The leper’s soul was no less stricken than his heart and his body. Leprosy was considered a punishment for sin. It was as if his sins had broken to the surface and were devouring his flesh. He was expelled from the synagogue and the Temple. He received no blessings, no prayers, no greetings of peace. He felt abandoned by God. His spiritual uncleanness was more contagious than his physical disease. Anyone who touched a leper was immediately defiled, unclean, cut off from the praying community. The leper was a sinner. That was “strike three” against him. Physically, emotionally, and spiritually the leper was alone. He had no one to comfort him, not even God. Jesus saw this man who was forsaken, separated from God coming toward him, and Jesus saw himself hanging on the cross like one stricken and smitten by God, afflicted and bruised, with no beauty or loveliness to be desired, despised and rejected, a man of sorrows from whom all hide their faces, someone cut off from the land of the living. So Jesus waited for him.

As the leper drew closer Jesus was moved with love. He did not flee or pick up a stick or stones to drive the man away as others would have done. Jesus let the leper come closer and closer. The poor man fell down at Jesus’ feet and said in a trembling, raspy voice, “Lord if you will, you can make me clean.” Jesus stretched forth his hand, gently stroked the leper’s cheek and swept all his sores away. He looked into his eyes with love and said, “Of course I want to, be clean.” All at once the leper was made whole again, clean, healed by Jesus and loved by God.

From the moment Jesus touched this leper, the values of cultures based on appearances were reversed. Never again would touching a leper make a Christian disciple unclean. Just the opposite. Reaching out to comfort the afflicted, to love the unlovely, to embrace the ugly, makes us more like Christ, more spiritually beautiful. St. Francis of Assisi overcame his repugnance to a leper by kneeling to kiss his hands after first fleeing from the disfigured man. Blessed Damian of Molokai not only ministered to lepers but willingly became one. His handsome face grew blistered and swollen, dreadfully disfigured. Mother Teresa of Calcutta found Christ in the ravaged faces of dying wretches she picked up from the gutters of India. She caressed them, and they thanked her.

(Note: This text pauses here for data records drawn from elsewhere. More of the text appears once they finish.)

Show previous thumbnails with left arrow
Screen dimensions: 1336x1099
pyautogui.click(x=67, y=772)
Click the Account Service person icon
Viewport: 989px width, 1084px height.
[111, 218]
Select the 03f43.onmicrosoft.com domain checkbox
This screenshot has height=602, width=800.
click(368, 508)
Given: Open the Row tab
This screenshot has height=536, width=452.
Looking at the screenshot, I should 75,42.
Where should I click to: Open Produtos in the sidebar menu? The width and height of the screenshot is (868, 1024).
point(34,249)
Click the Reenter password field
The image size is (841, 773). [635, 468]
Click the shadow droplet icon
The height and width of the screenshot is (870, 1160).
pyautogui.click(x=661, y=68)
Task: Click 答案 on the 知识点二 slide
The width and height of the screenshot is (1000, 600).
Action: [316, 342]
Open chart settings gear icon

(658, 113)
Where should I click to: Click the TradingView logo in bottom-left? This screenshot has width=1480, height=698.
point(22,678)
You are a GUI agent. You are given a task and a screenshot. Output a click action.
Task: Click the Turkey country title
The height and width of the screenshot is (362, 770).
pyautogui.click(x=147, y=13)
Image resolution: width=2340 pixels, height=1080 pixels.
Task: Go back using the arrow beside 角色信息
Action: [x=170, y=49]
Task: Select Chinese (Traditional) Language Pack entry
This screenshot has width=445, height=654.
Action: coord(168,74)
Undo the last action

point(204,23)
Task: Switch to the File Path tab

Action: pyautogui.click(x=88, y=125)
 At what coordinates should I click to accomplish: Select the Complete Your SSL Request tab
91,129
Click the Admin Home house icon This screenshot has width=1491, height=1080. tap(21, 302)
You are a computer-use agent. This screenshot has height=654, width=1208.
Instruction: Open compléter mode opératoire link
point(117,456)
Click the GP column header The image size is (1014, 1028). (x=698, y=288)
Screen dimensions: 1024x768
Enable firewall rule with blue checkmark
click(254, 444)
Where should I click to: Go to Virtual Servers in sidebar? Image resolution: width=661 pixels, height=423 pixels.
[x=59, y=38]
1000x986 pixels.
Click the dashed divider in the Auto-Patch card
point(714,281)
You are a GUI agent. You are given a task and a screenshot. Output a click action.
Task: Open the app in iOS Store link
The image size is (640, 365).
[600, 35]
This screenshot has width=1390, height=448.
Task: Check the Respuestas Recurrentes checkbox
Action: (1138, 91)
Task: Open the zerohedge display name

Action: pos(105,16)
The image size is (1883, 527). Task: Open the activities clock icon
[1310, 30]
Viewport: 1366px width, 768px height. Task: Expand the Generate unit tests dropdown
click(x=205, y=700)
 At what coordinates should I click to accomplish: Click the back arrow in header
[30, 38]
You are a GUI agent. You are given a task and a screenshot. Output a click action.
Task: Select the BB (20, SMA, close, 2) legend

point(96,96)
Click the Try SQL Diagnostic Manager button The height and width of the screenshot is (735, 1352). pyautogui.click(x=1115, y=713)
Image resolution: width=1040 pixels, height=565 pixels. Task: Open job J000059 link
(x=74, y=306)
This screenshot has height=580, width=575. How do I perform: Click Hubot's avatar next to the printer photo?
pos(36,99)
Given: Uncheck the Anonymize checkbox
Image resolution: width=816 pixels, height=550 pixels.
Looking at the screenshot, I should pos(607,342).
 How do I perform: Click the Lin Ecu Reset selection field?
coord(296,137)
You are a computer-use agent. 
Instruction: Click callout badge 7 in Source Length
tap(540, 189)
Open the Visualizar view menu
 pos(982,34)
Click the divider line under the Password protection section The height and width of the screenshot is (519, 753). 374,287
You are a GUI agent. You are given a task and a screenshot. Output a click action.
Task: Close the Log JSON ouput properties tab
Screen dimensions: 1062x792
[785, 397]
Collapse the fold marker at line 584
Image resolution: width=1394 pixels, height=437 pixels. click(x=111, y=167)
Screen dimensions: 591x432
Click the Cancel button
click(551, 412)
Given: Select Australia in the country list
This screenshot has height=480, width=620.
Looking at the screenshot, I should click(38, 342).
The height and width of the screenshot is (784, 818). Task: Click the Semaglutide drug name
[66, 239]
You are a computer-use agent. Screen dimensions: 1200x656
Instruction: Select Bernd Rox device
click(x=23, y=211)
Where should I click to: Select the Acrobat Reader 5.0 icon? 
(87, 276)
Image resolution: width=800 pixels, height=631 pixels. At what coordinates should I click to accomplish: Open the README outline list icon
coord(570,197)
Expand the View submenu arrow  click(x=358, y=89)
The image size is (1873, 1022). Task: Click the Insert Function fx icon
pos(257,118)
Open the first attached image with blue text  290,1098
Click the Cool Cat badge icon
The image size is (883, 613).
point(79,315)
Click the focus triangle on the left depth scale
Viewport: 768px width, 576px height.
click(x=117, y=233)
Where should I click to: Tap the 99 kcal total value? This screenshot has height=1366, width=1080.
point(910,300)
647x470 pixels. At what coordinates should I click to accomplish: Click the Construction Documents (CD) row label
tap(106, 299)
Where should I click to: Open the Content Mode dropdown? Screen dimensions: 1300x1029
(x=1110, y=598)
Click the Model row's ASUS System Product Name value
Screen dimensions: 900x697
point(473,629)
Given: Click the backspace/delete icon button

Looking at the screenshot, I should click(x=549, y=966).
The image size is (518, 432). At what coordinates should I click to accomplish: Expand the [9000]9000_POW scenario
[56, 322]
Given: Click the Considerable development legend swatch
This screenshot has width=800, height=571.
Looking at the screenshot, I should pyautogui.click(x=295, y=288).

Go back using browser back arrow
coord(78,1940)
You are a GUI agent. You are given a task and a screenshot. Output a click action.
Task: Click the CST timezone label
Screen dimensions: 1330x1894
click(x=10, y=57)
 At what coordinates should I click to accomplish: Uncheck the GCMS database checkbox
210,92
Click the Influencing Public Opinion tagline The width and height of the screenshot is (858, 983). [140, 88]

One time long ago I was visiting one of our elderly monks in the infirmary who could no longer speak because of a stroke. I said, “It must be very hard and lonely to sit here all day long and not be able to say what you want to say.” He turned his eyes to me, his lips began to quiver, and he started to cry a little. I just held his hand with both of mine and loved him. Pope John Paul II once asked us to make frequent, even daily visits to Christ present not only in the tabernacles of our churches, but present in our brothers and sisters who are in need or difficulty, especially the elderly and the sick. Will you stretch out your hands to them? How will you show your love to them?